» Brief: The answer must be the full set of records, repeated exactly.

(Records for processing begins)

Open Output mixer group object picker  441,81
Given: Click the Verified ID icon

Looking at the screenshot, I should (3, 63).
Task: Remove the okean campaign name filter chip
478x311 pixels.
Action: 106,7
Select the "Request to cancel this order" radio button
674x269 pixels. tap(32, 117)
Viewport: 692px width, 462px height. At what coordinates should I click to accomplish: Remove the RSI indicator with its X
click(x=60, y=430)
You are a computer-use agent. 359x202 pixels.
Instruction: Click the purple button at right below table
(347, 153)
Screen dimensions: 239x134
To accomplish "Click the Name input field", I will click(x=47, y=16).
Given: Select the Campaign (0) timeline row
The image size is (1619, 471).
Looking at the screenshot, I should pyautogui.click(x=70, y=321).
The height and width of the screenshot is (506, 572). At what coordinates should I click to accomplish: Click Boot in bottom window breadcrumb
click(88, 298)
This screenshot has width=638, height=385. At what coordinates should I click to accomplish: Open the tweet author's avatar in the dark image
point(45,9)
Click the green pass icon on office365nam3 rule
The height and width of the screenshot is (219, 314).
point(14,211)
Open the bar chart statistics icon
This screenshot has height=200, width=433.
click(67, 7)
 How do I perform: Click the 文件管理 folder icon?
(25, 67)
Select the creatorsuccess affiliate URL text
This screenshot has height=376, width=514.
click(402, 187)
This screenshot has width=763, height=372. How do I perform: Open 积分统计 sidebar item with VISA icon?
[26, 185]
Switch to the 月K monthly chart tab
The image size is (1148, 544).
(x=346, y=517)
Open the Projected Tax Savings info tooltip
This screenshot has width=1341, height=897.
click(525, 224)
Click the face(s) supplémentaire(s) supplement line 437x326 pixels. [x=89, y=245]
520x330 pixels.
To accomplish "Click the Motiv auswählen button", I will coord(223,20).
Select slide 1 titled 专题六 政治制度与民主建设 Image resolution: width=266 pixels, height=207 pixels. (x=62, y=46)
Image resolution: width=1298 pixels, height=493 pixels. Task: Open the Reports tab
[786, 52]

(Records for processing ends)

» Result:
Open Output mixer group object picker  441,81
Given: Click the Verified ID icon

Looking at the screenshot, I should (3, 63).
Task: Remove the okean campaign name filter chip
478x311 pixels.
Action: 106,7
Select the "Request to cancel this order" radio button
674x269 pixels. tap(32, 117)
Viewport: 692px width, 462px height. At what coordinates should I click to accomplish: Remove the RSI indicator with its X
click(x=60, y=430)
You are a computer-use agent. 359x202 pixels.
Instruction: Click the purple button at right below table
(347, 153)
Screen dimensions: 239x134
To accomplish "Click the Name input field", I will click(x=47, y=16).
Given: Select the Campaign (0) timeline row
The image size is (1619, 471).
Looking at the screenshot, I should pyautogui.click(x=70, y=321).
The height and width of the screenshot is (506, 572). At what coordinates should I click to accomplish: Click Boot in bottom window breadcrumb
click(88, 298)
This screenshot has width=638, height=385. At what coordinates should I click to accomplish: Open the tweet author's avatar in the dark image
point(45,9)
Click the green pass icon on office365nam3 rule
The height and width of the screenshot is (219, 314).
point(14,211)
Open the bar chart statistics icon
This screenshot has height=200, width=433.
click(67, 7)
 How do I perform: Click the 文件管理 folder icon?
(25, 67)
Select the creatorsuccess affiliate URL text
This screenshot has height=376, width=514.
click(402, 187)
This screenshot has width=763, height=372. How do I perform: Open 积分统计 sidebar item with VISA icon?
[26, 185]
Switch to the 月K monthly chart tab
The image size is (1148, 544).
(x=346, y=517)
Open the Projected Tax Savings info tooltip
This screenshot has width=1341, height=897.
click(525, 224)
Click the face(s) supplémentaire(s) supplement line 437x326 pixels. [x=89, y=245]
520x330 pixels.
To accomplish "Click the Motiv auswählen button", I will coord(223,20).
Select slide 1 titled 专题六 政治制度与民主建设 Image resolution: width=266 pixels, height=207 pixels. (x=62, y=46)
Image resolution: width=1298 pixels, height=493 pixels. Task: Open the Reports tab
[786, 52]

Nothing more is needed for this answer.